Work instruction:
All of the data must be returned exactly as given.

--------------------------------------------------

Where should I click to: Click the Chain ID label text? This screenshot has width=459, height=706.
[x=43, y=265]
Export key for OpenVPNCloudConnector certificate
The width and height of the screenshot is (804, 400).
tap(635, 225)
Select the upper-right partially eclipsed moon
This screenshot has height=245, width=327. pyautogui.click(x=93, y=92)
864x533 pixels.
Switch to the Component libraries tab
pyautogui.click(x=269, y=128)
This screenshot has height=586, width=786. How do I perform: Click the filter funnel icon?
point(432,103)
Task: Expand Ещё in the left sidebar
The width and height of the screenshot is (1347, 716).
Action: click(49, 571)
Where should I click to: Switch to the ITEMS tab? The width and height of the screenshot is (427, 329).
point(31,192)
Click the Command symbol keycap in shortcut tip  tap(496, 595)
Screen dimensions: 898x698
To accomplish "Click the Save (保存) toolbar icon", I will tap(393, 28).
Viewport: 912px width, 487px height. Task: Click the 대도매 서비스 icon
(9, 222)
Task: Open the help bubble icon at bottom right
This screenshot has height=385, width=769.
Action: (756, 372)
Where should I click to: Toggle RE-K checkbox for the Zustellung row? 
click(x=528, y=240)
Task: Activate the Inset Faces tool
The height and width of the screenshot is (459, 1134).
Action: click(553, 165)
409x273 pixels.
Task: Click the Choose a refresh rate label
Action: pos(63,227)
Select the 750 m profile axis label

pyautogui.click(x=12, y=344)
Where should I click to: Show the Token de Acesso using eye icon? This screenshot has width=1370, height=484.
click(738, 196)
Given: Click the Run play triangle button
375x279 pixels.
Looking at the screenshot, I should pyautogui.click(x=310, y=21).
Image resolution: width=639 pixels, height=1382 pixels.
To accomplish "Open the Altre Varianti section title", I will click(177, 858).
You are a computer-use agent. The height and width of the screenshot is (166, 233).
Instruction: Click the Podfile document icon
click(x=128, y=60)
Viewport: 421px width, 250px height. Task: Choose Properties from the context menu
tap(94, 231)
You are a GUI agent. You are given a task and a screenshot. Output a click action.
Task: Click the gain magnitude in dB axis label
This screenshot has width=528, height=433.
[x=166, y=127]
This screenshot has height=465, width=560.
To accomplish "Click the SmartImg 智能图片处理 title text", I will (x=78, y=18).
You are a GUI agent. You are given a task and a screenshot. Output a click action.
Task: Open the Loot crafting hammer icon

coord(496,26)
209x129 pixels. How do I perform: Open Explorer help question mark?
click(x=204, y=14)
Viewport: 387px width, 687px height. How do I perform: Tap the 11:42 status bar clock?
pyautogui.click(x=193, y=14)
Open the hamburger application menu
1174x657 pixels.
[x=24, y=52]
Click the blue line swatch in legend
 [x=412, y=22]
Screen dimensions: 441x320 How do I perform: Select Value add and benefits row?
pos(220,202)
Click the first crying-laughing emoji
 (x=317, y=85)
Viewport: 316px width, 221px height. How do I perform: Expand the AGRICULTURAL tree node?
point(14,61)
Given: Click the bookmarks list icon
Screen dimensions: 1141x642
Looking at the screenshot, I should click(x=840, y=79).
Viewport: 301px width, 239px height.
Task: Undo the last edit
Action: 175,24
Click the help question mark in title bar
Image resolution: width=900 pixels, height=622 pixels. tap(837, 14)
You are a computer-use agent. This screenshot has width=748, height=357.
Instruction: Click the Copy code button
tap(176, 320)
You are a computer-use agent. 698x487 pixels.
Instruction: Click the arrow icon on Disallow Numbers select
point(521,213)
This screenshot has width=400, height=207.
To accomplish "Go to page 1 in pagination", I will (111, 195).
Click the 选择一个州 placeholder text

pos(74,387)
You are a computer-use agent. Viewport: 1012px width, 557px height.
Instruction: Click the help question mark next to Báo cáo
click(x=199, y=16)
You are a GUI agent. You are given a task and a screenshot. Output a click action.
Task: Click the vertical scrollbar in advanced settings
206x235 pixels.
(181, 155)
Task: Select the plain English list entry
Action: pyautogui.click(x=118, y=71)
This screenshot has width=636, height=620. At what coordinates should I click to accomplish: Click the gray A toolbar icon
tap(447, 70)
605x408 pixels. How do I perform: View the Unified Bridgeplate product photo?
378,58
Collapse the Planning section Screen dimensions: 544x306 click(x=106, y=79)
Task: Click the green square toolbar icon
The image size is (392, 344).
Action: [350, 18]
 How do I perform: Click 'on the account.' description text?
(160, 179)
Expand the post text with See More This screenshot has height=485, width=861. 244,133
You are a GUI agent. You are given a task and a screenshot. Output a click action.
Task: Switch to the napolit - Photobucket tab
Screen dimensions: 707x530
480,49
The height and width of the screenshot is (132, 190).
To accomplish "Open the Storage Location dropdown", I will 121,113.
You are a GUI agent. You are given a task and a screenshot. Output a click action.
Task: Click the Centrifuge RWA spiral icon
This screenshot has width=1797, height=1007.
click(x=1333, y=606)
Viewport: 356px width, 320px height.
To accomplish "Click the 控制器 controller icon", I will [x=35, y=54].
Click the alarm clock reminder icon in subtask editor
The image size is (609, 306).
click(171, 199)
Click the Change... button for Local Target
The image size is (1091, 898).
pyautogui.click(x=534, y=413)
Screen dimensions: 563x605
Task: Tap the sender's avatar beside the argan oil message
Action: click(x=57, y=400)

--------------------------------------------------

Exercise response:
Where should I click to: Click the Chain ID label text? This screenshot has width=459, height=706.
[x=43, y=265]
Export key for OpenVPNCloudConnector certificate
The width and height of the screenshot is (804, 400).
tap(635, 225)
Select the upper-right partially eclipsed moon
This screenshot has height=245, width=327. pyautogui.click(x=93, y=92)
864x533 pixels.
Switch to the Component libraries tab
pyautogui.click(x=269, y=128)
This screenshot has height=586, width=786. How do I perform: Click the filter funnel icon?
point(432,103)
Task: Expand Ещё in the left sidebar
The width and height of the screenshot is (1347, 716).
Action: click(49, 571)
Where should I click to: Switch to the ITEMS tab? The width and height of the screenshot is (427, 329).
point(31,192)
Click the Command symbol keycap in shortcut tip  tap(496, 595)
Screen dimensions: 898x698
To accomplish "Click the Save (保存) toolbar icon", I will tap(393, 28).
Viewport: 912px width, 487px height. Task: Click the 대도매 서비스 icon
(9, 222)
Task: Open the help bubble icon at bottom right
This screenshot has height=385, width=769.
Action: (756, 372)
Where should I click to: Toggle RE-K checkbox for the Zustellung row? 
click(x=528, y=240)
Task: Activate the Inset Faces tool
The height and width of the screenshot is (459, 1134).
Action: click(553, 165)
409x273 pixels.
Task: Click the Choose a refresh rate label
Action: pos(63,227)
Select the 750 m profile axis label

pyautogui.click(x=12, y=344)
Where should I click to: Show the Token de Acesso using eye icon? This screenshot has width=1370, height=484.
click(738, 196)
Given: Click the Run play triangle button
375x279 pixels.
Looking at the screenshot, I should pyautogui.click(x=310, y=21).
Image resolution: width=639 pixels, height=1382 pixels.
To accomplish "Open the Altre Varianti section title", I will click(177, 858).
You are a computer-use agent. The height and width of the screenshot is (166, 233).
Instruction: Click the Podfile document icon
click(x=128, y=60)
Viewport: 421px width, 250px height. Task: Choose Properties from the context menu
tap(94, 231)
You are a GUI agent. You are given a task and a screenshot. Output a click action.
Task: Click the gain magnitude in dB axis label
This screenshot has width=528, height=433.
[x=166, y=127]
This screenshot has height=465, width=560.
To accomplish "Click the SmartImg 智能图片处理 title text", I will (x=78, y=18).
You are a GUI agent. You are given a task and a screenshot. Output a click action.
Task: Open the Loot crafting hammer icon

coord(496,26)
209x129 pixels. How do I perform: Open Explorer help question mark?
click(x=204, y=14)
Viewport: 387px width, 687px height. How do I perform: Tap the 11:42 status bar clock?
pyautogui.click(x=193, y=14)
Open the hamburger application menu
1174x657 pixels.
[x=24, y=52]
Click the blue line swatch in legend
 [x=412, y=22]
Screen dimensions: 441x320 How do I perform: Select Value add and benefits row?
pos(220,202)
Click the first crying-laughing emoji
 (x=317, y=85)
Viewport: 316px width, 221px height. How do I perform: Expand the AGRICULTURAL tree node?
point(14,61)
Given: Click the bookmarks list icon
Screen dimensions: 1141x642
Looking at the screenshot, I should click(x=840, y=79).
Viewport: 301px width, 239px height.
Task: Undo the last edit
Action: 175,24
Click the help question mark in title bar
Image resolution: width=900 pixels, height=622 pixels. tap(837, 14)
You are a computer-use agent. This screenshot has width=748, height=357.
Instruction: Click the Copy code button
tap(176, 320)
You are a computer-use agent. 698x487 pixels.
Instruction: Click the arrow icon on Disallow Numbers select
point(521,213)
This screenshot has width=400, height=207.
To accomplish "Go to page 1 in pagination", I will (111, 195).
Click the 选择一个州 placeholder text

pos(74,387)
You are a computer-use agent. Viewport: 1012px width, 557px height.
Instruction: Click the help question mark next to Báo cáo
click(x=199, y=16)
You are a GUI agent. You are given a task and a screenshot. Output a click action.
Task: Click the vertical scrollbar in advanced settings
206x235 pixels.
(181, 155)
Task: Select the plain English list entry
Action: pyautogui.click(x=118, y=71)
This screenshot has width=636, height=620. At what coordinates should I click to accomplish: Click the gray A toolbar icon
tap(447, 70)
605x408 pixels. How do I perform: View the Unified Bridgeplate product photo?
378,58
Collapse the Planning section Screen dimensions: 544x306 click(x=106, y=79)
Task: Click the green square toolbar icon
The image size is (392, 344).
Action: [350, 18]
 How do I perform: Click 'on the account.' description text?
(160, 179)
Expand the post text with See More This screenshot has height=485, width=861. 244,133
You are a GUI agent. You are given a task and a screenshot. Output a click action.
Task: Switch to the napolit - Photobucket tab
Screen dimensions: 707x530
480,49
The height and width of the screenshot is (132, 190).
To accomplish "Open the Storage Location dropdown", I will 121,113.
You are a GUI agent. You are given a task and a screenshot. Output a click action.
Task: Click the Centrifuge RWA spiral icon
This screenshot has width=1797, height=1007.
click(x=1333, y=606)
Viewport: 356px width, 320px height.
To accomplish "Click the 控制器 controller icon", I will [x=35, y=54].
Click the alarm clock reminder icon in subtask editor
The image size is (609, 306).
click(171, 199)
Click the Change... button for Local Target
The image size is (1091, 898).
pyautogui.click(x=534, y=413)
Screen dimensions: 563x605
Task: Tap the sender's avatar beside the argan oil message
Action: click(x=57, y=400)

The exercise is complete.